**TASK STATEMENT**. Please show each line of the data that contains the string "name". Case counts.
-- START --
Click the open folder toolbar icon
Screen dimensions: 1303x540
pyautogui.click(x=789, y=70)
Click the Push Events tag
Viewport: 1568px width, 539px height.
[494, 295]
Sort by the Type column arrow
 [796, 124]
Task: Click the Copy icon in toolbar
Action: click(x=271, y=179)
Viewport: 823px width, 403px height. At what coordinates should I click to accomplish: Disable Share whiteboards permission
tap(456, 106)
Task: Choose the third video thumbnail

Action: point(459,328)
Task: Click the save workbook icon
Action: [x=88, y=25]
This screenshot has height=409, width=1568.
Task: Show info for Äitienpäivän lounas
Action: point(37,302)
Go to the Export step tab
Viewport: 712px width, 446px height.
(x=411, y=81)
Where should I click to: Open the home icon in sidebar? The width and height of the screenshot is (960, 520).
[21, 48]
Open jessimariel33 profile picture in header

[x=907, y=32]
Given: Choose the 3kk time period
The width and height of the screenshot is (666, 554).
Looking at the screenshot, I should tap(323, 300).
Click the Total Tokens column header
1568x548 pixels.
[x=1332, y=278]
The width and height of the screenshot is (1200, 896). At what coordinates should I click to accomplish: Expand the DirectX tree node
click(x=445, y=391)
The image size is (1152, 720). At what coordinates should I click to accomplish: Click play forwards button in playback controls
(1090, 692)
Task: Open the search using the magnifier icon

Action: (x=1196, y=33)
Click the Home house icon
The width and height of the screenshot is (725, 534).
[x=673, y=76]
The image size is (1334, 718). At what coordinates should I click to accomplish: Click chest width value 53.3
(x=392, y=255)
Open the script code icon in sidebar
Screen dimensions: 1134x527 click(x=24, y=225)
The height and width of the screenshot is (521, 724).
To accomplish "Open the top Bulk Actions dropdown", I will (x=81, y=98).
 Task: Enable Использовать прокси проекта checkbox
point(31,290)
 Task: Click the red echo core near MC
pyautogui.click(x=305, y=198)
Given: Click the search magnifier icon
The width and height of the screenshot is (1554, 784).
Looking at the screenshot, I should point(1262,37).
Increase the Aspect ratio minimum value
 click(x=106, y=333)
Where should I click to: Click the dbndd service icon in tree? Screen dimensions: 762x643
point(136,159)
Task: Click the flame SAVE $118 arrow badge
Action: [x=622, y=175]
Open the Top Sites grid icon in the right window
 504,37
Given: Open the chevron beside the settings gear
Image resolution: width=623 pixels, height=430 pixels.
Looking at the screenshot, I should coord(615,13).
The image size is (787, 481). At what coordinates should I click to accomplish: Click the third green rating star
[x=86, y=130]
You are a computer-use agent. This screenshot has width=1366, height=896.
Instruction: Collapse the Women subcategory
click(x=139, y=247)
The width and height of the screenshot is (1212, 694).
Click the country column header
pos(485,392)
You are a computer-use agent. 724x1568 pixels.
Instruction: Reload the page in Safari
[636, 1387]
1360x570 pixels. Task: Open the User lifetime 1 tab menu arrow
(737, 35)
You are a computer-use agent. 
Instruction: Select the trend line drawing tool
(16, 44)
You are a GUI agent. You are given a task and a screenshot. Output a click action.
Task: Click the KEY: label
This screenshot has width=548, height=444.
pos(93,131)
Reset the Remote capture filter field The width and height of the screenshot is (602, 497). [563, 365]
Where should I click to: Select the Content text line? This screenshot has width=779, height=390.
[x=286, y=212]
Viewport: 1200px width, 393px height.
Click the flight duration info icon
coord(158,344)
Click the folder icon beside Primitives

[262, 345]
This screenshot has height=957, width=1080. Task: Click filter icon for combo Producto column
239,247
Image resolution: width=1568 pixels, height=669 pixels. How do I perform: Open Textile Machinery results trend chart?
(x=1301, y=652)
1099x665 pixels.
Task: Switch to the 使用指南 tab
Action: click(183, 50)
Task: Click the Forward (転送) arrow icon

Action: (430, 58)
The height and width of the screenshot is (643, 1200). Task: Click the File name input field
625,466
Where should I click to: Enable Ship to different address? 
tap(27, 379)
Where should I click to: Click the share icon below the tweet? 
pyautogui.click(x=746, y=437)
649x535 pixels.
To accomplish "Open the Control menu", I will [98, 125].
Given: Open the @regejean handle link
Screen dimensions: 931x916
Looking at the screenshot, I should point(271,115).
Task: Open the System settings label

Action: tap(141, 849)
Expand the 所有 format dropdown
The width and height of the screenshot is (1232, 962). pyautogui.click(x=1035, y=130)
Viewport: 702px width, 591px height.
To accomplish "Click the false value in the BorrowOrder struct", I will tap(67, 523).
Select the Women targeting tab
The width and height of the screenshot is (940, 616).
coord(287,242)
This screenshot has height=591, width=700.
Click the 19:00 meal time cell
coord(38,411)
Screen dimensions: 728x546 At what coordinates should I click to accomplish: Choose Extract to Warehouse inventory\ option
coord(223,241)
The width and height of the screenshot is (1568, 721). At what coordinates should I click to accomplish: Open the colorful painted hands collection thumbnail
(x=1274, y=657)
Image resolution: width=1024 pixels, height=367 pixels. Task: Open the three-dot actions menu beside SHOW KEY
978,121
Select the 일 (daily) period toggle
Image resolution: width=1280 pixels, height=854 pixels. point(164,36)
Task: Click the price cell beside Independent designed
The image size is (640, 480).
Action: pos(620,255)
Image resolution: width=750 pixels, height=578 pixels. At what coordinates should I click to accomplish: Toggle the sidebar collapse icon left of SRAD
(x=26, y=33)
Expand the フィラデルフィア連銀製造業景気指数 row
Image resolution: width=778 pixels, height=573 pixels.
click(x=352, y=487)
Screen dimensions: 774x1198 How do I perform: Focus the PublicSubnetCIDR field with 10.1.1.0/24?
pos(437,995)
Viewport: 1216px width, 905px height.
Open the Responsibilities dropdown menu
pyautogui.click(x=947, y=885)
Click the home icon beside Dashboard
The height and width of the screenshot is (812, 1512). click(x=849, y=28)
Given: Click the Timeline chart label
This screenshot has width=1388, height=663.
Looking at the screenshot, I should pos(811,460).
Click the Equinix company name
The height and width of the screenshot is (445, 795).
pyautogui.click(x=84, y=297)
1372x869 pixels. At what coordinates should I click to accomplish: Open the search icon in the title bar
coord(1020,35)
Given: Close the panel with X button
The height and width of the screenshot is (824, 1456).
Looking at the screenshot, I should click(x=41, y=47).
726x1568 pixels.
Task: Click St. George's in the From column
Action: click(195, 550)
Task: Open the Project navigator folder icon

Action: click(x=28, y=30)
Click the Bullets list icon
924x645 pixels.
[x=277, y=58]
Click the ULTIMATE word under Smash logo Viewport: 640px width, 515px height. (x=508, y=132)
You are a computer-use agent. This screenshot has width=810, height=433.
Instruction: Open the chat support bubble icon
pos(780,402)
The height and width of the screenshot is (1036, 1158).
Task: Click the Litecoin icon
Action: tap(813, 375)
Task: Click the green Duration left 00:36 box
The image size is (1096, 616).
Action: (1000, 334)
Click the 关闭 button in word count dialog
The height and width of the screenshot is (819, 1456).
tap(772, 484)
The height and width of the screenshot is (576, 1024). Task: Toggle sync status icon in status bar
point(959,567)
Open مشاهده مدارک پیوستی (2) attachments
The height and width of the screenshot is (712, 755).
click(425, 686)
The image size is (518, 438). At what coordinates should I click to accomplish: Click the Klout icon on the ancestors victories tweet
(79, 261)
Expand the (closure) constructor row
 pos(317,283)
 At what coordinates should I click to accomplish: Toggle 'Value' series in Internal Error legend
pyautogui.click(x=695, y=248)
-- END --
**SOLUTION**.
The height and width of the screenshot is (643, 1200). Task: Click the File name input field
Click the Equinix company name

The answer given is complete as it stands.